Current Sandbox:

http://aquilon.gridpp.rl.ac.uk/sandboxes/diff.php?sandbox=jw-gateway-xrootd-cmsd

Fabric requirements

named:
echo-internal-manager01.gridpp.rl.ac.uk
echo internal-manager02.gridpp.rl.ac.uk

with associated x509 certificates with the following SANs:
*.echo.stfc.ac.uk,
xrootd.echo.stfc.ac.uk
webdav.echo.stfc.ac.uk
internal.echo.stfc.ac.uk

with external firewall holes for port 1094 (xrootd traffic)

they should should be able to contact echo gateways on port 1094,1095 and 1213

with the following specs
4 CPUs
8GB RAM
60GB disk

with IP addresses changed so that they are in the OPN subnet
Ideally they should be in the lower part of 130.246.176.0/24 https://netbox.esc.rl.ac.uk/ipam/prefixes/323/ip-addresses/  (James A's words.) (v4 and v6)

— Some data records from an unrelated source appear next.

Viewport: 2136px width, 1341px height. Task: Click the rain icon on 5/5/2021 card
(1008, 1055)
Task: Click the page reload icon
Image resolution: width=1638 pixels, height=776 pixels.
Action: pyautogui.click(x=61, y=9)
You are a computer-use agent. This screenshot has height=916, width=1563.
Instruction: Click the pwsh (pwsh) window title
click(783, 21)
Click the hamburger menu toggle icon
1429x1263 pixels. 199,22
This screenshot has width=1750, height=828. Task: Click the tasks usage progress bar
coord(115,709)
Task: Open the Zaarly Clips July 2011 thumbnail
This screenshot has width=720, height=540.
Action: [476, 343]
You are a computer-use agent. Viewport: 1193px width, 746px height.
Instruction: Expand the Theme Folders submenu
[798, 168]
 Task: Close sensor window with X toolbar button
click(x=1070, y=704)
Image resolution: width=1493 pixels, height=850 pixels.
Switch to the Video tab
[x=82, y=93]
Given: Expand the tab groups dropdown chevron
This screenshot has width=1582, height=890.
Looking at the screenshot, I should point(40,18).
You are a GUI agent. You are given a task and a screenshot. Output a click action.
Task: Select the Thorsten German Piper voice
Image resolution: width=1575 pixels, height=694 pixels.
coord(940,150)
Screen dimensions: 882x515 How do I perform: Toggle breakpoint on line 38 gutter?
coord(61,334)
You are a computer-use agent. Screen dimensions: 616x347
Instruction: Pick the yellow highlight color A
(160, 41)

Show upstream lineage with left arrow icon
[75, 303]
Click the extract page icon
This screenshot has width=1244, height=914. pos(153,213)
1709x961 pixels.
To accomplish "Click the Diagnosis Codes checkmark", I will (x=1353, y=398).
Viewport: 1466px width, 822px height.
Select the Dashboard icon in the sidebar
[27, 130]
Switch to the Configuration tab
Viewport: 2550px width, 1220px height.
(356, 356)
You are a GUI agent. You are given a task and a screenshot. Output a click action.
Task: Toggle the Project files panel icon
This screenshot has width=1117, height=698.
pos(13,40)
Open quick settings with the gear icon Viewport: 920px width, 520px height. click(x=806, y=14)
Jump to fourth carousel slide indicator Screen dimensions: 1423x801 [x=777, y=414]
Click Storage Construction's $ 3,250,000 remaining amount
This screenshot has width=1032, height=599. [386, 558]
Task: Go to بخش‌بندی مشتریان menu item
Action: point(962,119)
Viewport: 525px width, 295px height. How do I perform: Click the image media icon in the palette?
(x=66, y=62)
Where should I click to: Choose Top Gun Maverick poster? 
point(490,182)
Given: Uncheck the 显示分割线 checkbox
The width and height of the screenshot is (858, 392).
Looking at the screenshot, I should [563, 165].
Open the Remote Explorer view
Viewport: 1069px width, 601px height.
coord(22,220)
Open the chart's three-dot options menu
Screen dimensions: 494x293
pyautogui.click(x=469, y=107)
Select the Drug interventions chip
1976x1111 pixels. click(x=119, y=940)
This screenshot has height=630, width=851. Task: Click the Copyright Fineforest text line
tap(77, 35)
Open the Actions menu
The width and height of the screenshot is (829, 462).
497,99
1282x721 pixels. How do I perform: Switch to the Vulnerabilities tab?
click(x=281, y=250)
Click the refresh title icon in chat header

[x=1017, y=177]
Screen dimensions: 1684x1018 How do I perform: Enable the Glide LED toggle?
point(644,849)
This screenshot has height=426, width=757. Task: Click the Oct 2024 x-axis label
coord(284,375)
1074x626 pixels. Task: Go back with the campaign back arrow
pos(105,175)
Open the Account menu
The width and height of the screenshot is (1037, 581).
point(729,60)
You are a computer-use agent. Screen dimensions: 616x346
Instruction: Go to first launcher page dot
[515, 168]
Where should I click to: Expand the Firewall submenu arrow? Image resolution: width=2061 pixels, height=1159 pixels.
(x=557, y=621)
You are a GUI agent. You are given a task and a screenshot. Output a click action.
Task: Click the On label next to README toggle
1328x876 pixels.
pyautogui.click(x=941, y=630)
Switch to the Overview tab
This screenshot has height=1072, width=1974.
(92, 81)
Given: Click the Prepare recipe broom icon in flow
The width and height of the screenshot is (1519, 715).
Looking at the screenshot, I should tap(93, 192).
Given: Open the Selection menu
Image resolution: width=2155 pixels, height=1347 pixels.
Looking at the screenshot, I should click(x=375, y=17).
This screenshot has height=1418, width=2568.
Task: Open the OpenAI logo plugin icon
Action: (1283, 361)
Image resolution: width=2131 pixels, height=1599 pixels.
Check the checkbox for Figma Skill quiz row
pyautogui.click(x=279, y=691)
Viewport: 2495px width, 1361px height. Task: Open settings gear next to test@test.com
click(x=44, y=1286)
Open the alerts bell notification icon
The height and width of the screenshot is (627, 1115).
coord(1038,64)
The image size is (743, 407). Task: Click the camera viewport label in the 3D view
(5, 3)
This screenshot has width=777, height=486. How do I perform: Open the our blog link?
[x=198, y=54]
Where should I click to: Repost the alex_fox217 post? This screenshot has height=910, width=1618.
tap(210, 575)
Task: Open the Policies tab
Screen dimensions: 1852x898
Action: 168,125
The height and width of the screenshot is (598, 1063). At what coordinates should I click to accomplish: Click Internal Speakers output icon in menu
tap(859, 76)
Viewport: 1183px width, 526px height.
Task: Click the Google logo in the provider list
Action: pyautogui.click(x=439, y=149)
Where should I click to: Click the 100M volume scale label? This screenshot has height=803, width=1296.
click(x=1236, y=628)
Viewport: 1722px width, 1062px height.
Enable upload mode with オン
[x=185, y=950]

with AAAA DNS records added once set.

<next bit of request is sent to tier1-certificates>

With host certificates with additional SANs matching *.echo.stfc.ac.uk

Operational items

Know issues / limitations

N/A

Manager hosts

Frontend:

https://rdr.echo.stfc.ac.uk:1094
root://rdr.echo.stfc.ac.uk:1094

echo-manager01.gridpp.rl.ac.uk
echo-manager02.gridpp.rl.ac.uk

Restarting services

systemctl restart xrootd@{unified,tpc}
systemctl restart cmsd@unified

Blacklisting of server (gateway) hosts

On each of the manager hosts the following file should be used, and the relevant gateway host included:

/etc/xrootd/cms.blacklist

add the given host on a single line (wildcards are in principle also ok).
This file is re-read on a per-minute basis, and requires no restart of services

if a host in the blacklist does not exist, the blacklist will fail to parse and will be ignored after a service restart

ensure the xrootd:xrootd ownership is set for it

Adding a new Server (Gateway host) to the cluster

When a new Gateway needs to be added to a cluster, the following steps (in addition to the usual set of checks for ensuring a fully functional gateway) are required.

Development items

Services

A new service has been created to hold the list of manager hosts for each ceph instance (e.g. echo)

xrootd-clustered

For Echo, the specific instance of this service is called xrootd-clustered-echo

These are added with

aq add_required_service --service xrootd-clustered --archetype ral-tier1 --personality ceph-unified-gw-echo
aq add_required_service --service xrootd-clustered --archetype ral-tier1 --personality ceph-unified-gw-echo-test
aq add_required_service --service xrootd-clustered --archetype ral-tier1 --personality ceph-xrootd-manager-echo-test

A host may need to be reconfigured in order to get the new service included in it, and a couple might fail unless this is done; e.g.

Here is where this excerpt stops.